In a series of social media posts, Sam Altman, the co-founder of OpenAI, announced this new model and stated that the company will start providing access to a “limited number of creators” starting today.
According to the OpenAI website, Sora has the capability to create video clips that are up to a minute long, featuring a wide range of artistic styles, including highly realistic human faces.
The model has the ability to generate complex scenes that include multiple characters, specific types of movement, and intricate details concerning the subject and the background.

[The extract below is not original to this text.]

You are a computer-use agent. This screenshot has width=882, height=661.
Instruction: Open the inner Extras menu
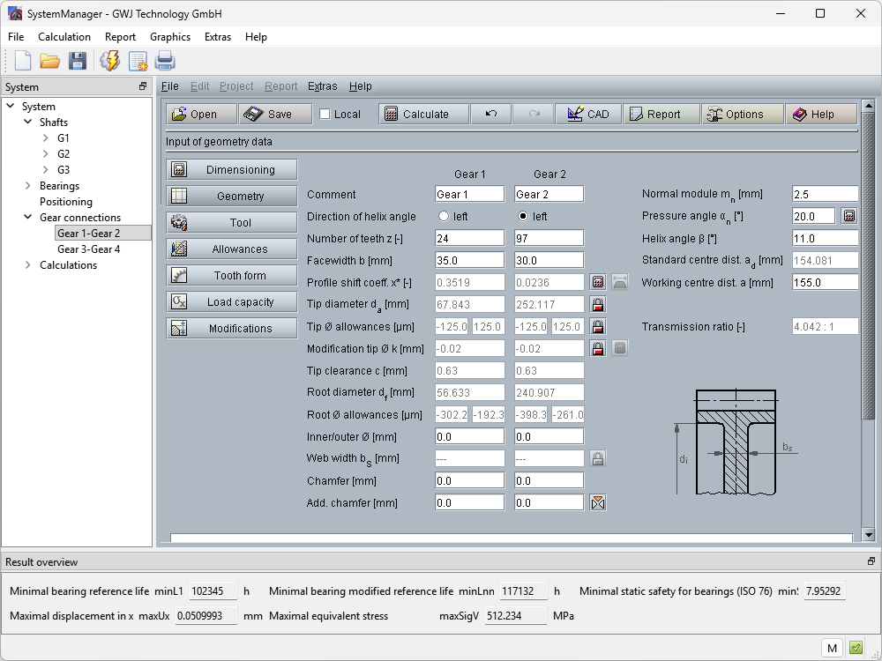tap(322, 86)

Additionally, Sora has the facility to take a still image and generate a video from it or take an existing video and either extend it or fill in missing frames.
Some weaknesses in the model, according to OpenAI, include its difficulty in simulating the physics of a complex scene, its incomplete grasp of cause and effect, and its confusion with spatial details in a claim, such as mixing up left and right.
Therefore, if your video includes, for instance, a runner moving backwards, you may want to try generating it again. Additionally, the model is incapable of creating sound to accompany the video.
Regarding how the company plans to prevent the misuse of the technology with ill intent, OpenAI states that it will incorporate C2PA data, which can assist individuals in tracing the “origin” of a video and verifying that it was generated by artificial intelligence, should Sora be integrated into an OpenAI product.
If Sora is incorporated into an OpenAI offering, a text classifier will screen the claims before processing them to filter out any requests that contain “extreme violence, sexual content, hateful imagery, celebrity likenesses, or other people’s intellectual property.”
Once the video is created, another classifier will review it to check for any prohibited content.
Among the “limited number of creative individuals” who will have early access to try out Sora, they comprise “visual artists, designers, and filmmakers” who will provide feedback to make the model more beneficial for creative professionals.
Artificial intelligence researchers will also gain access to the model to perform penetration testing, a process where teams identify errors and flaws in the model in order to enhance it.
Altman has not disclosed when Sora will be made available to the public. It has obvious potential applications for businesses, such as creating advertisements, producing content for presentations, and generating social media content.
Altman asked social media users for ideas for video captions, saying that he would create and share them in order to give people an insight into Sora’s capabilities.
His first creation was described as “a wizard wearing a pointed hat and a blue robe adorned with white stars, casting a spell that releases lightning from one hand while holding an ancient book in the other.”